# Auszug zum Lesen
⟨
Bürstner T 640

Bürstner T 640

Test Bürstner T 640

Nicht nur im eigenen Haus definiert der Avantgarde eine neue Oberklasse unter den Teilintegrierten.

Wer erfolgreich ist, der leistet sich gern etwas Besonderes. Da geht es Unternehmen nicht anders als deren Kunden. Nach einer rasanten Aufwärtsentwicklung in den vergangenen Jahren gönnt sich Bürstner nun ein echtes Schmuckstück. Der Avantgarde ersetzt weder vorhandene Modelle, noch soll er die Stückzahlen drastisch steigern helfen. Der Schönling zeigt vielmehr, zu welchen Höhenflügen die frühere Brot-und-Butter- Marke inzwischen in der Lage ist. Gar nicht abgehoben, baut der Avantgarde dabei auf zwei feste Pfeiler der Bürstner-Identität: auf den schon traditionellen Schwerpunkt bei flotten Teilintegrierten und auf geistreich gestaltetes Wohnambiente mit einem Blick fürs Detail.
Die erste Begegnung mit dem Avantgarde weckt spontan Erinnerungen an die Aufsehen erregende VW-Studie All-in-One. In beiden Fällen nimmt eine auffällige Dachsicke optische Höhe, verschmelzen Fahrerhaus und Aufbau zu einem Gesamtkunstwerk. Die Parallelen kommen nicht von ungefähr. Beide Aufbauentwürfe stammen aus der Feder von Professor Johann Tomforde. Der Avantgarde allerdings verzichtet auf übertriebene Show-Effekte. Zurückhaltende Eleganz und ausgewogene Proportionen machen den Reiz der Seitenlinie aus. Kein dicker Rahmen an den Serviceklappen durchbricht die Harmonie. Sogar auf eine kantige Steckdosenabdeckung konnte man verzichten. Einfache Lösung: Das Stromkabel wird am Wagenboden eingesteckt. Fragende Blicke könnte auch die serienmäßige Dachreling angesichts fehlender Heckleiter auslösen. Nur ein Designer-Gag? Bürstner verneint die Frage mit der serienmäßig mitgelieferten Leiter, die sich teleskopartig ausschieben lässt.
⟩
# Erfasste Daten
⟨
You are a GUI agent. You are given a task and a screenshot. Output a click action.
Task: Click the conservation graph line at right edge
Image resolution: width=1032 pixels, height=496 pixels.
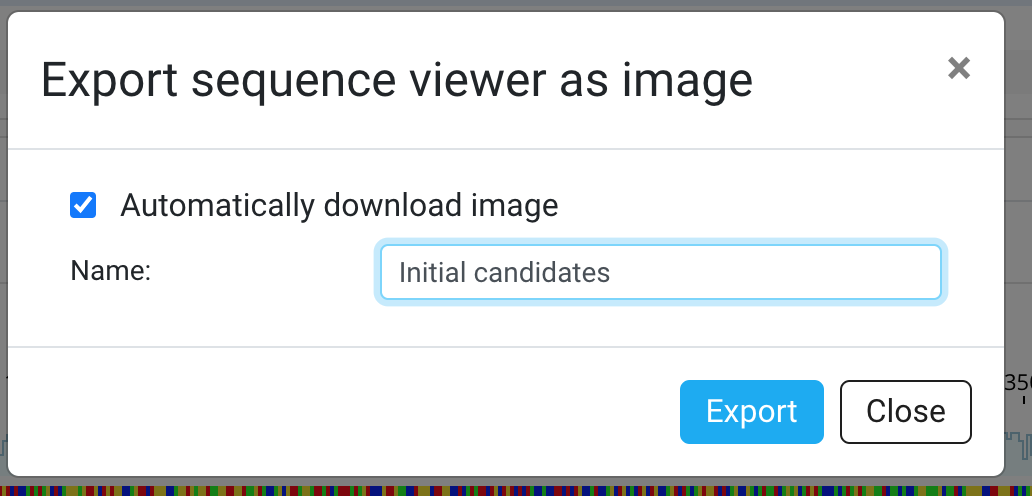(x=1018, y=443)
⟩
# Gestellte Aufgabe 1
Fassen Sie den Absatz des Testberichts, der mit „Wer erfolgreich ist“ beginnt, in wenigen Sätzen kürzer zusammen und behalten Sie dabei seine wichtigsten Fakten bei.
# Gestellte Aufgabe 2
Geben Sie aus dem Testbericht den Abschnitt von „Wer erfolgreich ist, der“ bis „Blick fürs Detail.“ wortgetreu wieder.

# Vollständige Antwort 1
Nach einer rasanten Aufwärtsentwicklung leistet sich Bürstner mit dem Avantgarde ein besonderes Modell. Er ersetzt keine vorhandenen Modelle und soll die Stückzahlen nicht drastisch steigern, sondern zeigen, wozu die frühere Brot-und-Butter-Marke inzwischen fähig ist. Dabei baut er auf zwei Pfeiler der Bürstner-Identität: den Schwerpunkt bei flotten Teilintegrierten und ein geistreich gestaltetes Wohnambiente mit Blick fürs Detail.

# Vollständige Antwort 2
Wer erfolgreich ist, der leistet sich gern etwas Besonderes. Da geht es Unternehmen nicht anders als deren Kunden. Nach einer rasanten Aufwärtsentwicklung in den vergangenen Jahren gönnt sich Bürstner nun ein echtes Schmuckstück. Der Avantgarde ersetzt weder vorhandene Modelle, noch soll er die Stückzahlen drastisch steigern helfen. Der Schönling zeigt vielmehr, zu welchen Höhenflügen die frühere Brot-und-Butter- Marke inzwischen in der Lage ist. Gar nicht abgehoben, baut der Avantgarde dabei auf zwei feste Pfeiler der Bürstner-Identität: auf den schon traditionellen Schwerpunkt bei flotten Teilintegrierten und auf geistreich gestaltetes Wohnambiente mit einem Blick fürs Detail.